» Exercise materials
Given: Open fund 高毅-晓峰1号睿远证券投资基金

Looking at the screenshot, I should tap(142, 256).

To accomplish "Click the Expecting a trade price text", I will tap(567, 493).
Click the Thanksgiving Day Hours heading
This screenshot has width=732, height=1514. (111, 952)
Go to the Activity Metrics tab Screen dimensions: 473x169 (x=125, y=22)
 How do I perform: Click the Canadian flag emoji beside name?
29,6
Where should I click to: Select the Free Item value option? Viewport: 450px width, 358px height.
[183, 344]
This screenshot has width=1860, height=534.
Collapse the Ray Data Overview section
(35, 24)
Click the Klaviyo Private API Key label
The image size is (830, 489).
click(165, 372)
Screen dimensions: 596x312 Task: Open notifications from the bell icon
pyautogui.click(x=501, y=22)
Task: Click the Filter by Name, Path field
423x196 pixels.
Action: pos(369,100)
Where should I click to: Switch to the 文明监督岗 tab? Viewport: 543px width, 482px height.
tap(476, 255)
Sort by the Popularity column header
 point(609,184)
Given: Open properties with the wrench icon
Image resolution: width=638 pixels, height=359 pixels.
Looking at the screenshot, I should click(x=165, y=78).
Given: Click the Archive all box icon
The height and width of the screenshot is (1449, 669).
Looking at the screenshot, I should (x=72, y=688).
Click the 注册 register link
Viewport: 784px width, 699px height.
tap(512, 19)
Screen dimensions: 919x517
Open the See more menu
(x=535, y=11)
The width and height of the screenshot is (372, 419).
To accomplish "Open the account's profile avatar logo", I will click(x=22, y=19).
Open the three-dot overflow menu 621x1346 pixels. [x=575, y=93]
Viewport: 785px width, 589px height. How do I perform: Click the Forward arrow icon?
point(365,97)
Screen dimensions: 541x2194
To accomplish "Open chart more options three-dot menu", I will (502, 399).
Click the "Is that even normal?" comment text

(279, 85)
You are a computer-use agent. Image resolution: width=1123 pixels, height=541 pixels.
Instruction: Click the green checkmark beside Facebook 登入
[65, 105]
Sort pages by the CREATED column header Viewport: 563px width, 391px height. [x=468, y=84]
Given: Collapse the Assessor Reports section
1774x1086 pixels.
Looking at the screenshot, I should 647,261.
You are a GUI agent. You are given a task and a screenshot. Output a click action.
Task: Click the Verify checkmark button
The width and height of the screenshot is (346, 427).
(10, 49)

» Task to carry out
Write out all the rows above again, swapping "Collapse" for "Expand" and leaving everything else as it is.

» The output
Given: Open fund 高毅-晓峰1号睿远证券投资基金

Looking at the screenshot, I should tap(142, 256).

To accomplish "Click the Expecting a trade price text", I will tap(567, 493).
Click the Thanksgiving Day Hours heading
This screenshot has width=732, height=1514. (111, 952)
Go to the Activity Metrics tab Screen dimensions: 473x169 (x=125, y=22)
 How do I perform: Click the Canadian flag emoji beside name?
29,6
Where should I click to: Select the Free Item value option? Viewport: 450px width, 358px height.
[183, 344]
This screenshot has width=1860, height=534.
Expand the Ray Data Overview section
(35, 24)
Click the Klaviyo Private API Key label
The image size is (830, 489).
click(165, 372)
Screen dimensions: 596x312 Task: Open notifications from the bell icon
pyautogui.click(x=501, y=22)
Task: Click the Filter by Name, Path field
423x196 pixels.
Action: pos(369,100)
Where should I click to: Switch to the 文明监督岗 tab? Viewport: 543px width, 482px height.
tap(476, 255)
Sort by the Popularity column header
 point(609,184)
Given: Open properties with the wrench icon
Image resolution: width=638 pixels, height=359 pixels.
Looking at the screenshot, I should click(x=165, y=78).
Given: Click the Archive all box icon
The height and width of the screenshot is (1449, 669).
Looking at the screenshot, I should (x=72, y=688).
Click the 注册 register link
Viewport: 784px width, 699px height.
tap(512, 19)
Screen dimensions: 919x517
Open the See more menu
(x=535, y=11)
The width and height of the screenshot is (372, 419).
To accomplish "Open the account's profile avatar logo", I will click(x=22, y=19).
Open the three-dot overflow menu 621x1346 pixels. [x=575, y=93]
Viewport: 785px width, 589px height. How do I perform: Click the Forward arrow icon?
point(365,97)
Screen dimensions: 541x2194
To accomplish "Open chart more options three-dot menu", I will (502, 399).
Click the "Is that even normal?" comment text

(279, 85)
You are a computer-use agent. Image resolution: width=1123 pixels, height=541 pixels.
Instruction: Click the green checkmark beside Facebook 登入
[65, 105]
Sort pages by the CREATED column header Viewport: 563px width, 391px height. [x=468, y=84]
Given: Expand the Assessor Reports section
1774x1086 pixels.
Looking at the screenshot, I should 647,261.
You are a GUI agent. You are given a task and a screenshot. Output a click action.
Task: Click the Verify checkmark button
The width and height of the screenshot is (346, 427).
(10, 49)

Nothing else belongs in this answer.